[Start of section]

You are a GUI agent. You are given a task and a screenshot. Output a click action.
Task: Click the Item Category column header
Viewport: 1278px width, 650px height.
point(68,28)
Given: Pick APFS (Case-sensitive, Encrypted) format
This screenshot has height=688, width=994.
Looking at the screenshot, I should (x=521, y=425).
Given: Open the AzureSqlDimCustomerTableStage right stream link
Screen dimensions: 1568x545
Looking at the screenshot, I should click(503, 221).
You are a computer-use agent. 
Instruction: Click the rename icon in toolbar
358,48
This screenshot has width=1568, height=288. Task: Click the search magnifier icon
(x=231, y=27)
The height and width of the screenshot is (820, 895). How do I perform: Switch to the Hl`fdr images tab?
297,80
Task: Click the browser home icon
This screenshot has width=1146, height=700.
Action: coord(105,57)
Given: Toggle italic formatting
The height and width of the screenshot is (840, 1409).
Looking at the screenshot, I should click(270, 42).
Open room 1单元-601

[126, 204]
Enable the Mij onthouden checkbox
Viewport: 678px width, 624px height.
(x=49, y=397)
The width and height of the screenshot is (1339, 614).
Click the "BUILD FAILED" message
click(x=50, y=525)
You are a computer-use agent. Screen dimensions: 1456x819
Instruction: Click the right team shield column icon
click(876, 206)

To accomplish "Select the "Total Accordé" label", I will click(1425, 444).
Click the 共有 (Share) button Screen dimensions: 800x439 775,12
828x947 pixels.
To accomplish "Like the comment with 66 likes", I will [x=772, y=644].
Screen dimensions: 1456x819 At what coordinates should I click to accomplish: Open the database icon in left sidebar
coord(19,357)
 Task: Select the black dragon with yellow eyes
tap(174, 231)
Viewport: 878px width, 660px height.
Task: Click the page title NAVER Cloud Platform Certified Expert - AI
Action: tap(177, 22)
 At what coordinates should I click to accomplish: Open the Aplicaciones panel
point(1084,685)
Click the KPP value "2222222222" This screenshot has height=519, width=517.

[End of section]

- [WHAT THIS TASK INVOLVES] Reproduce exactly the section above that begins at the line containing "This screenshot has width=1146, height=700." and ends at the line containing "828x947 pixels.", leaving out all other lines.

- [OUTPUT OF THE EXERCISE]
This screenshot has width=1146, height=700.
Action: coord(105,57)
Given: Toggle italic formatting
The height and width of the screenshot is (840, 1409).
Looking at the screenshot, I should click(270, 42).
Open room 1单元-601

[126, 204]
Enable the Mij onthouden checkbox
Viewport: 678px width, 624px height.
(x=49, y=397)
The width and height of the screenshot is (1339, 614).
Click the "BUILD FAILED" message
click(x=50, y=525)
You are a computer-use agent. Screen dimensions: 1456x819
Instruction: Click the right team shield column icon
click(876, 206)

To accomplish "Select the "Total Accordé" label", I will click(1425, 444).
Click the 共有 (Share) button Screen dimensions: 800x439 775,12
828x947 pixels.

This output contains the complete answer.